▶ _What is needed_
Locate "Given: Go to the first sheet arrow" in the records below, then copy its line and every following line exactly, without the pictures.

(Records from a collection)
____________________
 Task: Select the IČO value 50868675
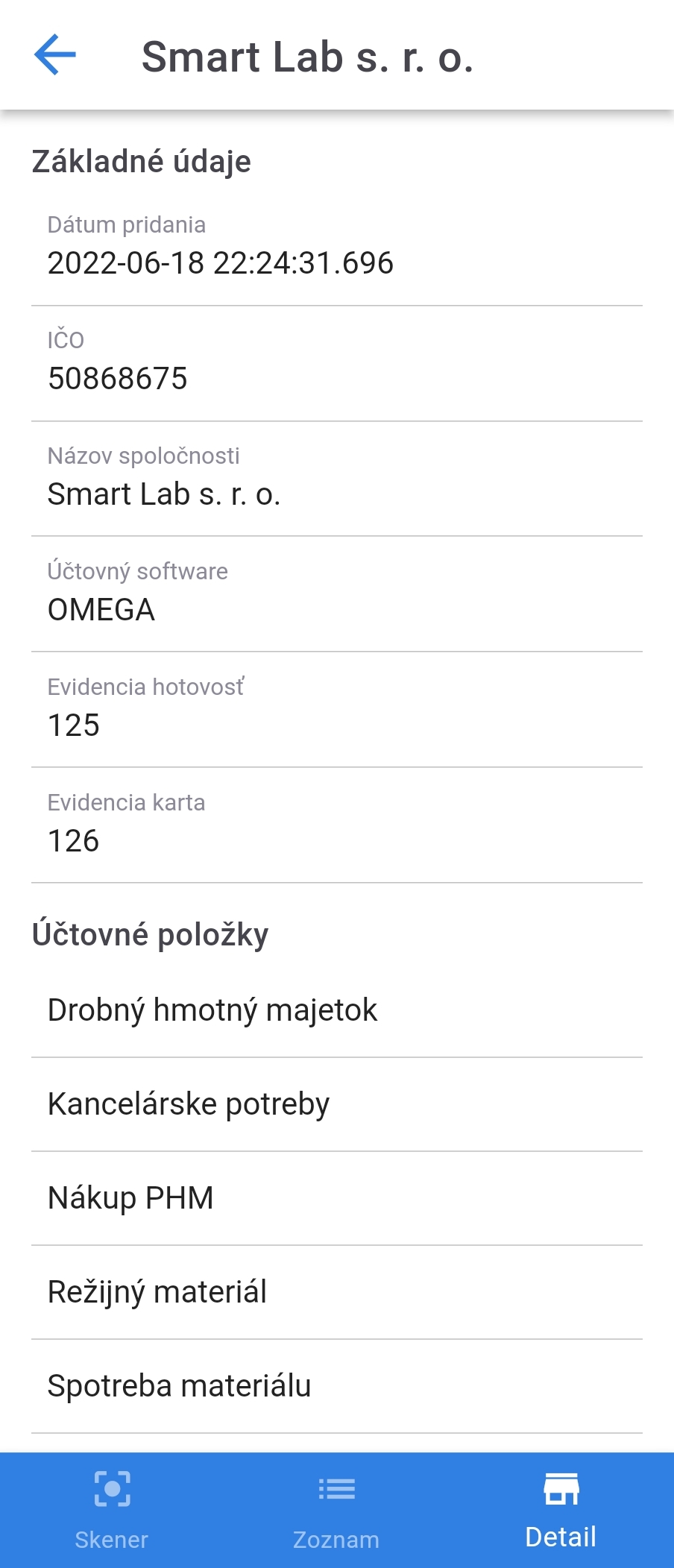118,379
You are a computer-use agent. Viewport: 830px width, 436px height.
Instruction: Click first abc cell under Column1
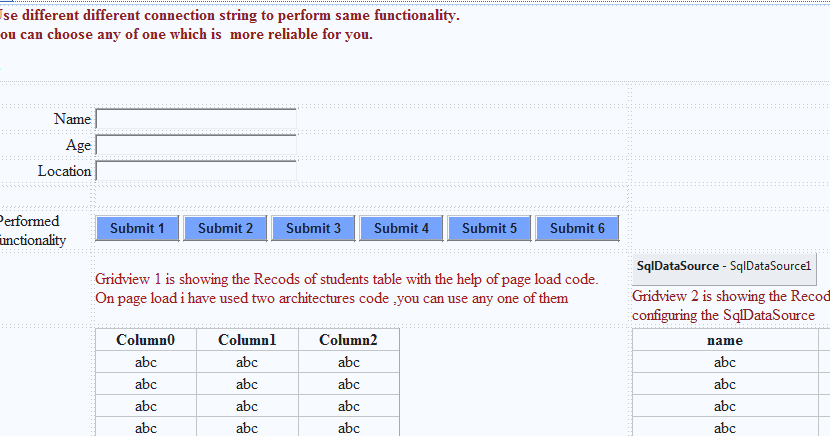coord(247,362)
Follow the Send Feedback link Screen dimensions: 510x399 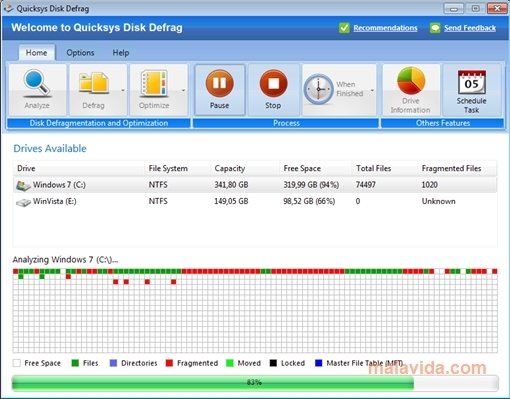[x=470, y=28]
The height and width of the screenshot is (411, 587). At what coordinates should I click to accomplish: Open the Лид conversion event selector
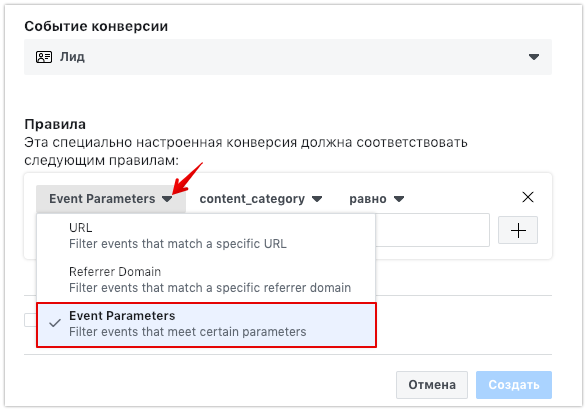pos(288,57)
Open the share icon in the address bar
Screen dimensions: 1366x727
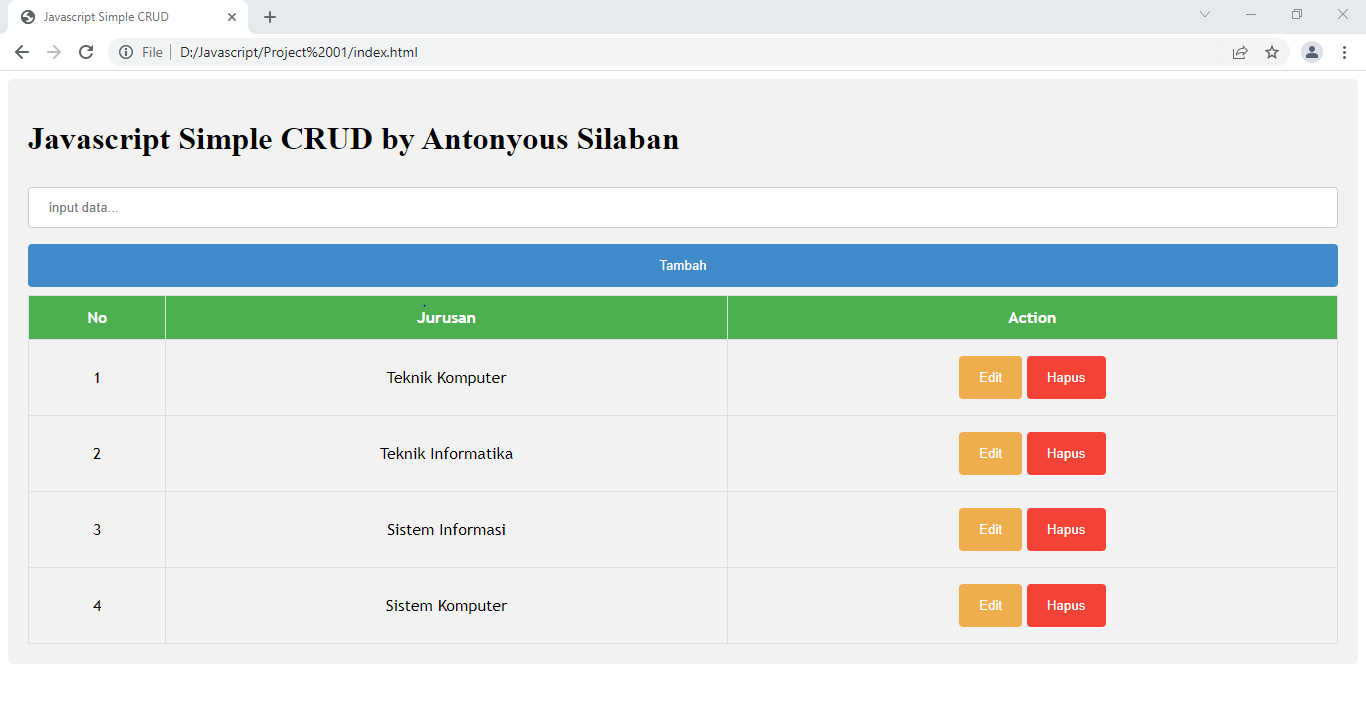(x=1240, y=52)
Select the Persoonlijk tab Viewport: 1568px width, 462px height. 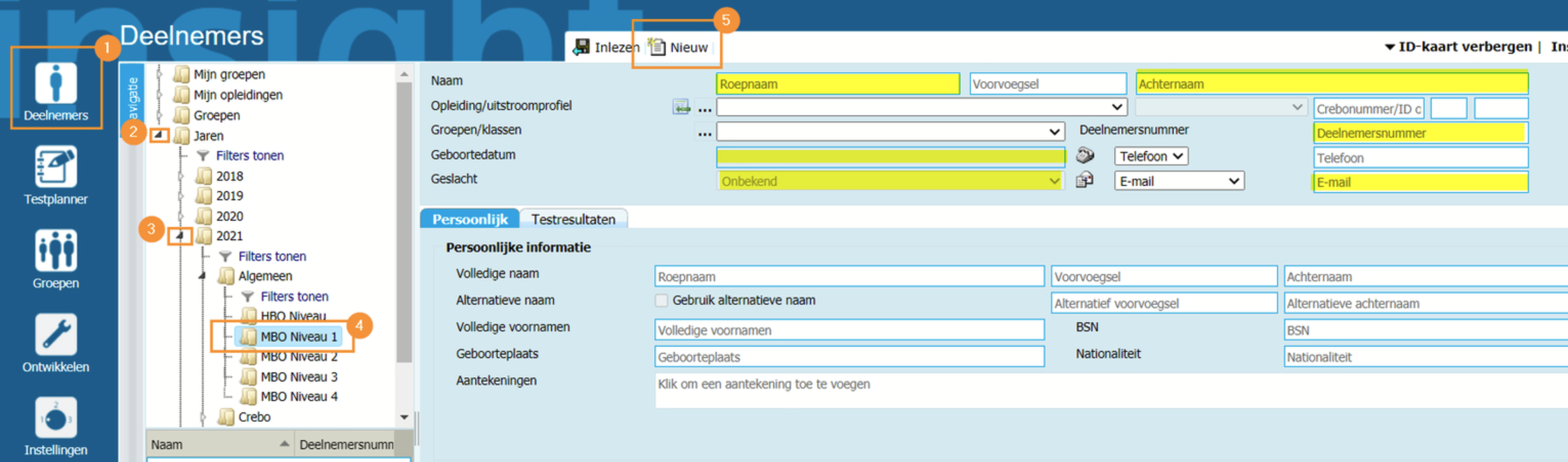[x=469, y=219]
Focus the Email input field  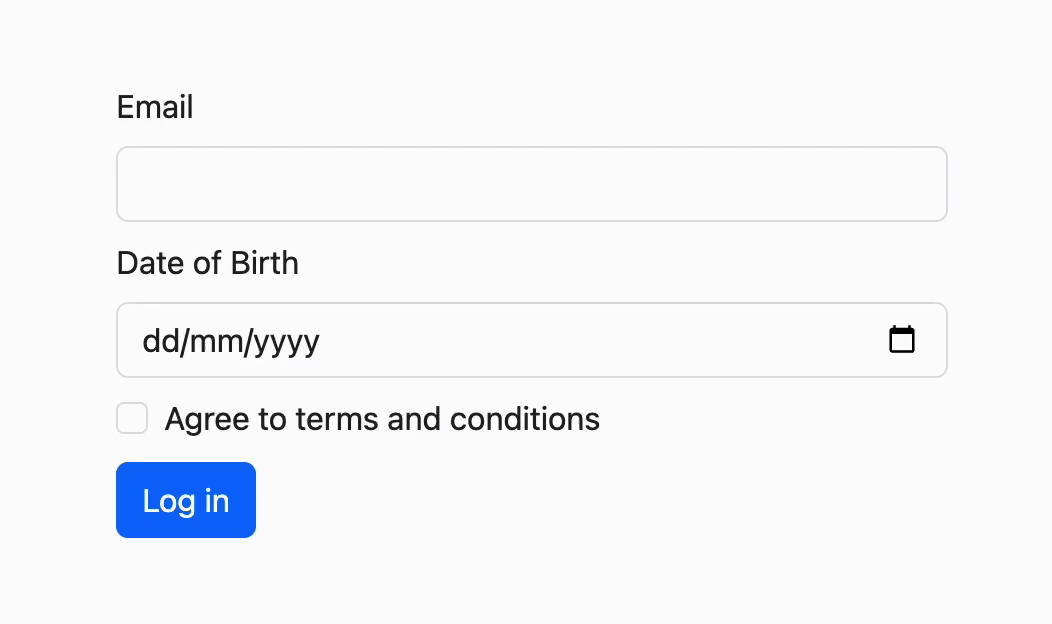tap(531, 184)
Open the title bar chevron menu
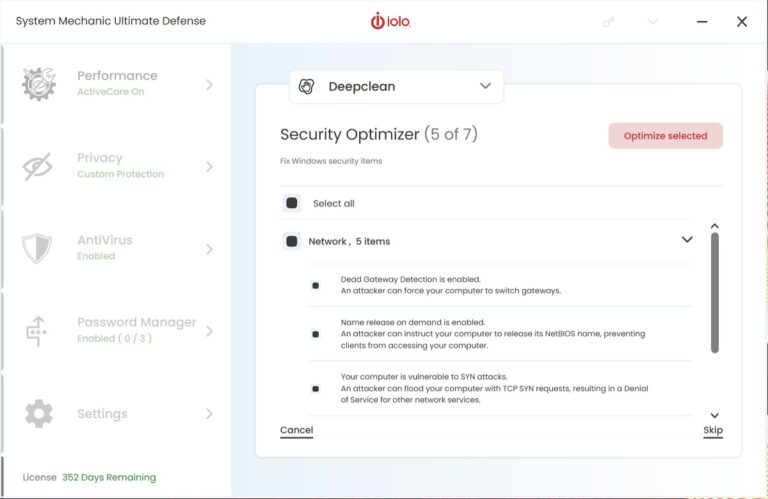768x499 pixels. 654,21
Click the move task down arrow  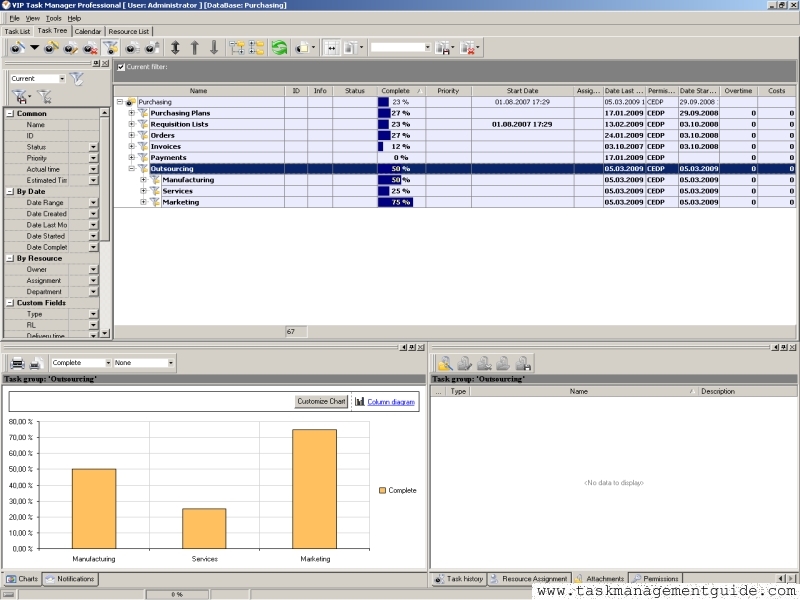point(213,47)
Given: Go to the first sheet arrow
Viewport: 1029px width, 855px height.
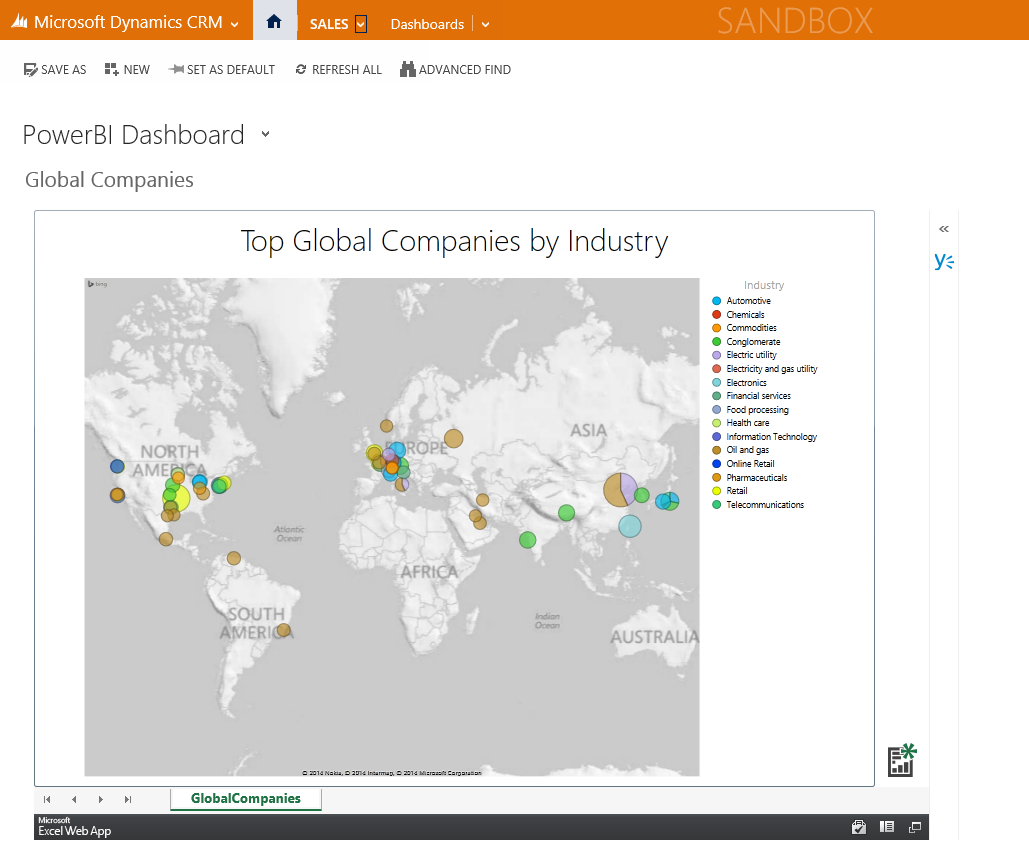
____________________
▶ _Exercise solution_
Given: Go to the first sheet arrow
Viewport: 1029px width, 855px height.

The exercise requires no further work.